Genetic disorders are fundamentally categorized by changes in the DNA sequence (single-gene disorders) or chromosomal aberrations. Single-gene disorders follow Mendelian patterns of inheritance, including autosomal dominant disorders such as Marfan Syndrome and Neurofibromatosis (NF-1 and NF-2). In contrast, autosomal recessive disorders, which often involve loss-of-function mutations affecting enzymes (like PKU and Tay-Sachs disease), manifest only when an individual is homozygous for the mutant allele. X-linked disorders are typically recessive, affecting males who inherit the trait from an unaffected carrier mother. The chapter also explores chromosomal disorders (cytogenetics) resulting from structural changes or abnormal numbers (aneuploidy). Numeric disorders involving autosomes, most commonly Down Syndrome (Trisomy 21), typically arise from nondisjunction during meiosis.

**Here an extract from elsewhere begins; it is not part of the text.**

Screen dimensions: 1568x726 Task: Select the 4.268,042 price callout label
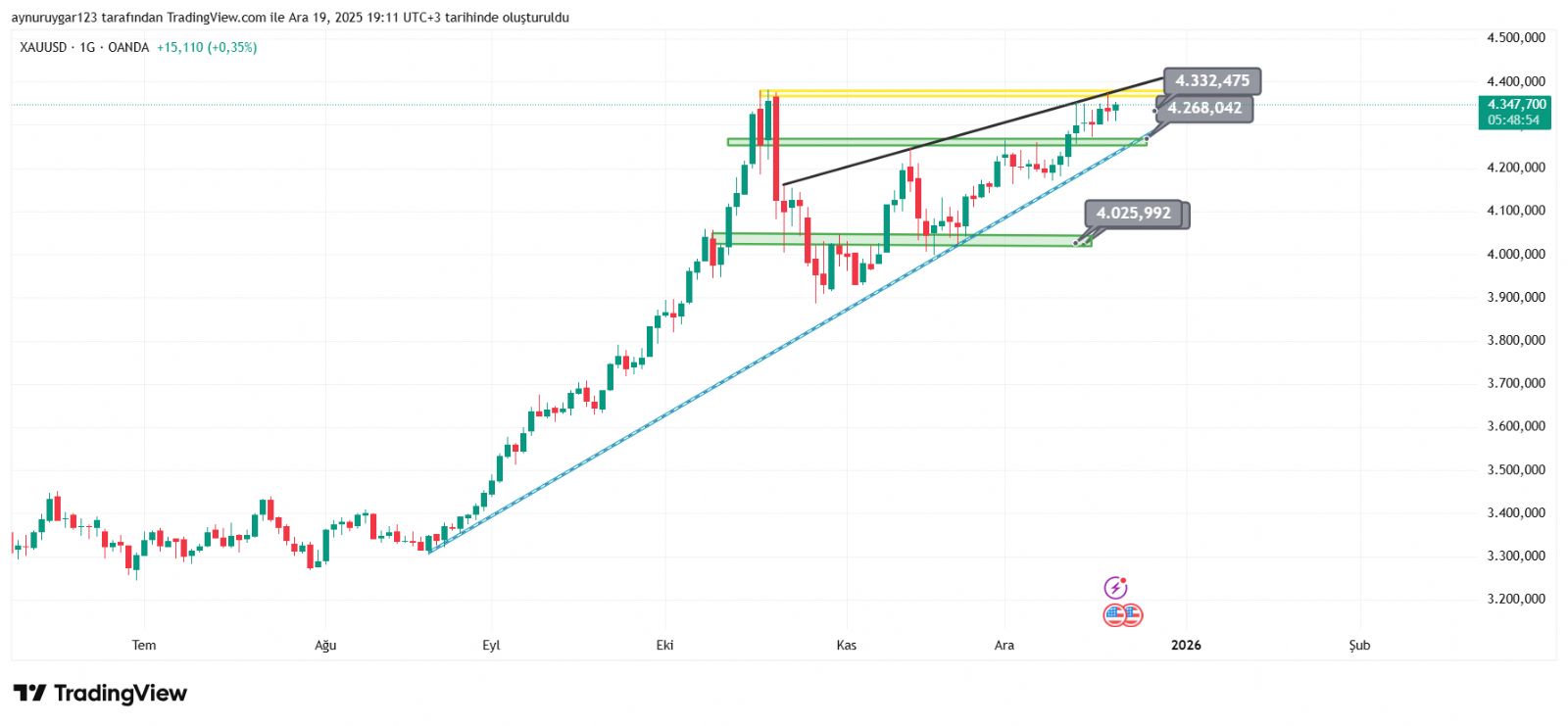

Numeric disorders of sex chromosomes, which are generally better tolerated, include Turner Syndrome (45,X/0) and Klinefelter Syndrome (47,XXY). Furthermore, the chapter addresses Mitochondrial gene disorders, which are exclusively inherited from the mother and primarily impact energy-dependent tissues like the neuromuscular system. Congenital defects also result from environmental influences, with the embryo being most susceptible during the period of vulnerability or organogenesis (days 15 to 60 post-conception). Teratogenic agents—including radiation, chemicals/drugs (like alcohol causing Fetal Alcohol Syndrome), and infectious agents (e.g., TORCH group)—can interfere with development. Finally, the text outlines diagnosis and counseling methods, emphasizing genetic assessment, noninvasive prenatal screening (ultrasonography, maternal serum markers like AFP and hCG), and invasive diagnostic procedures such as amniocentesis and chorionic villus sampling for definitive cytogenetic and DNA analysis.